ÜBUNGSTEXT:
........
„Abschiedlich leben“. Diesen Begriff hat mir Karl
vermittelt, ein Verwandter aus der Elterngeneration. Er war Chronist,
lebte im Sihltal. Nach seinem 70. Geburtstag begann er, seine
umfangreiche Dia-Sammlung zu durchforsten und jenen Menschen oder
Institutionen Bilder zu verschenken, die in einem Zusammenhang mit ihnen
standen. Es konnte vorkommen, dass er plötzlich vor unserer Haustür
stand und ganz selbstverständlich annahm, dass ich Zeit hätte für eine
Dia-Schau. Ich musste ihm dann das cremefarbene Rouleau vor dem
Küchenfenster herunterlassen, damit er mir Bilder zeigen konnte, bevor
er sie weggab. Aufnahmen aus dem Zürcher Oberland, Stimmungsbilder der
Jahreszeiten, historische Gebäude usw. Ja, er wusste genau, dass wir
ähnlich schauten und von Gleichem fasziniert waren und dass mir seine
Aufnahmen gefielen.
Als er starb, sagte der Pfarrer nach der Abdankung, es sei noch
nicht bekannt, ob Karl seine Kamera ins Jenseits mitgenommen habe.
Wenn er seine Dias zum Verschenken bereit machte, erlebte er einen
Teil seines Lebens rückwärts. Gab er sie dann weg, hatte er einen für
ihn wichtigen Abschied vollzogen. Er fühlte, dass er leichter wurde. Und
als der Tod kam, waren da keine Fesseln mehr, die ihn zurückhielten.
........
VORLIEGENDES MATERIAL:
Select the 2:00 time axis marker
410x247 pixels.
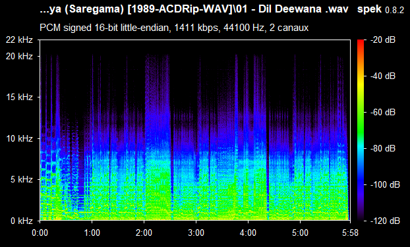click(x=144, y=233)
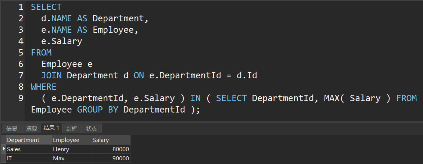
........
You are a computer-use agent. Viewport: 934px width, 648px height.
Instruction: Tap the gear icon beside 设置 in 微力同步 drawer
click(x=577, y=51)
........
ARBEITSAUFTRÄGE:
a: Was begann Karl laut dem Text über seine Dia-Sammlung nach seinem 70. Geburtstag zu tun?
b: Führen Sie den Text über Karl und seine Dia-Sammlung im Anschluss an dessen letzten Satz weiter.
Das Material stammt aus einer anderen Quelle als der Übungstext.

LÖSUNGEN:
a: Er begann, seine umfangreiche Dia-Sammlung zu durchforsten und Bilder an Menschen oder Institutionen zu verschenken, die mit ihnen in einem Zusammenhang standen.

b:
Nachdem er sich vergewissert hatte, wie seine Arbeiten geschätzt wurden,
konnte er alles loslassen.
Nun steht dieser Titel „Abschiedlich leben“ auch über meiner
Familie. Der Besitzer unseres gemieteten Bernoulli-Reihenhauses fordert
es für die eigene Familie zurück. Er gibt uns viel Zeit für die Suche
einer neuen Behausung. Wir werden alle Jahreszeiten nochmals bewusst
erleben dürfen.
Seit 1971 leben wir hier. Wir konnten dieses Reiheneinfamilienhaus
mit seinem Garten mieten, weil der Besitzer der Meinung war, es gehöre
einer Familie. Viele Jahre redeten wir nur vom „Glückscht“, nach der
damals 7-jährigen Felicitas, die das Haus sofort als das „glückschtä“ (das glücklichste) erkannt hatte.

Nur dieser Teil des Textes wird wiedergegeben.